One of machine vision’s most important contributions to making affordable integrated circuits (ICs) and solar panels is the use of InGaAs SWIR cameras to inspect silicon devices by ‘seeing’ through the material. Silicon absorbs visible and infrared wavelengths, making it ideal for most imaging detectors. But silicon can’t be used for infrared detection because it loses sensitivity past 900 nm and is transparent to wavelengths longer than 1120 nm. This transparency to SWIR imaging enables SWIR applications like photoemission failure analysis of ICs, imaging of IC and MEMs layers for alignment errors, plus inspection of solar cells for cracks and defects. Even imaging through a solid ingot block of 4x4x10 inches is achieved by InGaAs SWIR cameras. This enables rejecting silicon ingots with voids or carbon deposits, BEFORE wasting time and materials cutting the ingot or boule into wafers. (Note that one face of the wafer or ingot needs to be polished to avoid scattering of the image and a long-pass filter used to avoid visible reflections.)

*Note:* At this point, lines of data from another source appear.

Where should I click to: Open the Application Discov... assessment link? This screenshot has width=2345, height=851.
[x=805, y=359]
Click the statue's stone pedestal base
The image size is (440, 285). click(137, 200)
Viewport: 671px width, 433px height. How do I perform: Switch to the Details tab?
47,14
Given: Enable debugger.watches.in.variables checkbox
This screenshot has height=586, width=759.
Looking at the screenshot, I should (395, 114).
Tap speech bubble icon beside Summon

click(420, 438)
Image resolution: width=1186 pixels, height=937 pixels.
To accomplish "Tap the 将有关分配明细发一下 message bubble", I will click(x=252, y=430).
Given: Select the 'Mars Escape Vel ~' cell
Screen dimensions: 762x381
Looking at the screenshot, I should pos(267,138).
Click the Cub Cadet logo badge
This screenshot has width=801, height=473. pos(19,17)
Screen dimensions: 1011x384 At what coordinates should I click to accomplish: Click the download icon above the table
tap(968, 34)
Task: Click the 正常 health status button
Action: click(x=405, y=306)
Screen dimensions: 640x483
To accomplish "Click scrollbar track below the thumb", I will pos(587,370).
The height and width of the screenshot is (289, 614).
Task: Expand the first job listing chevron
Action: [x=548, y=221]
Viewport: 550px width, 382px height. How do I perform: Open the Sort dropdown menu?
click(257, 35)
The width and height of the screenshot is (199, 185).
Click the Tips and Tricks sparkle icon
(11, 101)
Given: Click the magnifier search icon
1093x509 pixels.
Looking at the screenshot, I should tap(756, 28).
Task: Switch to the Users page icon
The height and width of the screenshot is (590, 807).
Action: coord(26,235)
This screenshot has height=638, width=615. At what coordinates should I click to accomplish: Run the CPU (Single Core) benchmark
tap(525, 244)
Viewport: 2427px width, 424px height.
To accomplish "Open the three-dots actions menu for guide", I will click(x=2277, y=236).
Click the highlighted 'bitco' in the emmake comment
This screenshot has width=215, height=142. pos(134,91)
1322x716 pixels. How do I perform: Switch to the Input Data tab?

Selecting the best SWIR camera for a silicon semiconductor inspection application depends on the production process involved and the presentations available for the object to be inspected. For inspection of continuous production lines or scanning of larger objects, the Princeton Infrared Technologies (PIRT) 1-D LineCam12 linescan SWIR camera provides HD resolution, wide dynamic range and wide Field of View (FOV). It also provides a wide range of sensitivities and line rates to match the movement of the products or microscope scanner stage. Careful alignment of a line light source with the line camera image plane will ensure best results and lighting efficiency.

When snapshot imaging is more appropriate to the task, the 2-D SWIR cameras should be considered. Both PIRT 2-D SWIR cameras offer HD resolution (1024-pixel width) with 12-μm pixels, providing wide FOV and detailed resolving power. The PIRT MVCam SWIR camera is a compact temperature stabilized megapixel imager capable of keeping up with fast moving objects utilizing its 100 full frame per second acquisition rate and high sensitivity and runs up to 385 fps when windowed to a 512x512 image. The 1280SciCam scientific SWIR camera runs almost as fast but also can run the detector deeply cooled to enable 2 minutes integration times, ideal for imaging faint photoemission from shorted IC transistors encountered in IC Failure Analysis.